The headline COP28 agreement to “transition away” from fossil fuels for energy was the first time that fossil fuels have been mentioned in COP decisions. “We didn’t turn the page on the fossil fuel era in Dubai but this outcome is the beginning of the end” said the UN Climate Chief. But it is a shuffle rather than a step; according to the International Energy Agency (IEA), the terms of the agreement provide only about 30% of what’s needed to reach the 1.5C target. Simply slowing down the rate at which your house burns down is not a win: we need to take the steep downhill path shown in the graphic below, now.

Meanwhile a “staggering acceleration of global warming is underway, driven by a huge planetary energy imbalance”; the rise in carbon dioxide in the atmosphere in the last 12 months is the largest ever recorded, more than double the last ten-year annual average. Insulating homes and installing heat pumps could boost the economy by £7 billion a year and create 140,000 new jobs by 2030. The government is currently spending £78 billion in subsidising people’s energy bills… but for £8 billion it could insulate the 8 million homes most in need; greatly cutting bills AND cutting our emissions. We need politicians that will heed the science and invest in green solutions that bring our energy bills down and sustain life on our planet.

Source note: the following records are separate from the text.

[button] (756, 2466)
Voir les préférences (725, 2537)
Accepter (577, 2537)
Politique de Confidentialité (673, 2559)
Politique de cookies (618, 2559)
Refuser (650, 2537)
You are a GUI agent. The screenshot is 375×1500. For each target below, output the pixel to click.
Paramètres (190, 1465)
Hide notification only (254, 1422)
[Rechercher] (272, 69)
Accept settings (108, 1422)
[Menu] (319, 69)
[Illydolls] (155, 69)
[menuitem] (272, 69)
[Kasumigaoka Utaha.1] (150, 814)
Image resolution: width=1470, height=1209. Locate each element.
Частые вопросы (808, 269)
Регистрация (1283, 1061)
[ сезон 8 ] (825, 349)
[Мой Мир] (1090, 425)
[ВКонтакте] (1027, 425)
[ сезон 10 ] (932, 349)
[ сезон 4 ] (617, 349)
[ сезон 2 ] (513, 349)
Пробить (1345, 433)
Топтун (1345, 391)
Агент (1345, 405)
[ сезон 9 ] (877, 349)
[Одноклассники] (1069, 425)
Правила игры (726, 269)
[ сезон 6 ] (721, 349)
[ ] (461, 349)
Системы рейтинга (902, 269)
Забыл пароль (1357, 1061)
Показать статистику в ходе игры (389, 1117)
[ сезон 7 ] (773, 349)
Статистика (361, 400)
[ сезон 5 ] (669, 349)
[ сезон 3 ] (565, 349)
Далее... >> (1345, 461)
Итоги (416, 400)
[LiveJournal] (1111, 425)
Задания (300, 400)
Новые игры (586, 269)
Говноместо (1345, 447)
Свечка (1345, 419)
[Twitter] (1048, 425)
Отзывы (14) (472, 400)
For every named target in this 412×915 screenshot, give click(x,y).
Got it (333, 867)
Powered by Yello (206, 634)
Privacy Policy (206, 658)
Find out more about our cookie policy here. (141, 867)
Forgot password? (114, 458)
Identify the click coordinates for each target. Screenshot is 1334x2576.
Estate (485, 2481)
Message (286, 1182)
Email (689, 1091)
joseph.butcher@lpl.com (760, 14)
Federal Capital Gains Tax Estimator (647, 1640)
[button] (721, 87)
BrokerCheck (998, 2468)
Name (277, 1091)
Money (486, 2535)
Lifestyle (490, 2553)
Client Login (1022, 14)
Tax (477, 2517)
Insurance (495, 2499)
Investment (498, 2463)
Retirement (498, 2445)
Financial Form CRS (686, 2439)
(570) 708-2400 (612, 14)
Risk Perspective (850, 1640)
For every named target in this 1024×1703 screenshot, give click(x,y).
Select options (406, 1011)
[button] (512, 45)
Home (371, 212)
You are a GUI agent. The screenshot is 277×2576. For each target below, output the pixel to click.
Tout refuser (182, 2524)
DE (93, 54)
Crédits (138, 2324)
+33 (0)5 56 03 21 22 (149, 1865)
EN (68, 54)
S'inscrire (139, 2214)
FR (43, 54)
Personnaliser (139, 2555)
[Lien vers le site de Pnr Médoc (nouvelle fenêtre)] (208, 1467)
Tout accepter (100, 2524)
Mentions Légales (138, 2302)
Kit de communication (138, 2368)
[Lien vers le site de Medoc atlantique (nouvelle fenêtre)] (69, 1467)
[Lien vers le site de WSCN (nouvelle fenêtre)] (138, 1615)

Remember that the idea that nations are the only or even the primary actors when it comes to climate action is just not true. There is so much that can be done at every level and every voice counts. We have to act now because later is too late. Lobby and vote for strong climate policies (the climate underpins everything we need and care about); spend, save & invest your money ethically; walk, cycle, travel less & use public transport; insulate your house; eat a lot less meat and dairy. Refuse, refrain, repair, reuse, recycle.

It’s time to decide.

Which side of history will

you choose to be on?

Because #LaterIsTooLate

Here’s One Thing To Do: Decide which side of history you want to be on and make your New Year’s Resolution to get your own footprint and your money on that steep downhill course.

Next meeting: Friday 12 January, 7.30 pm Town Hall. Upstairs.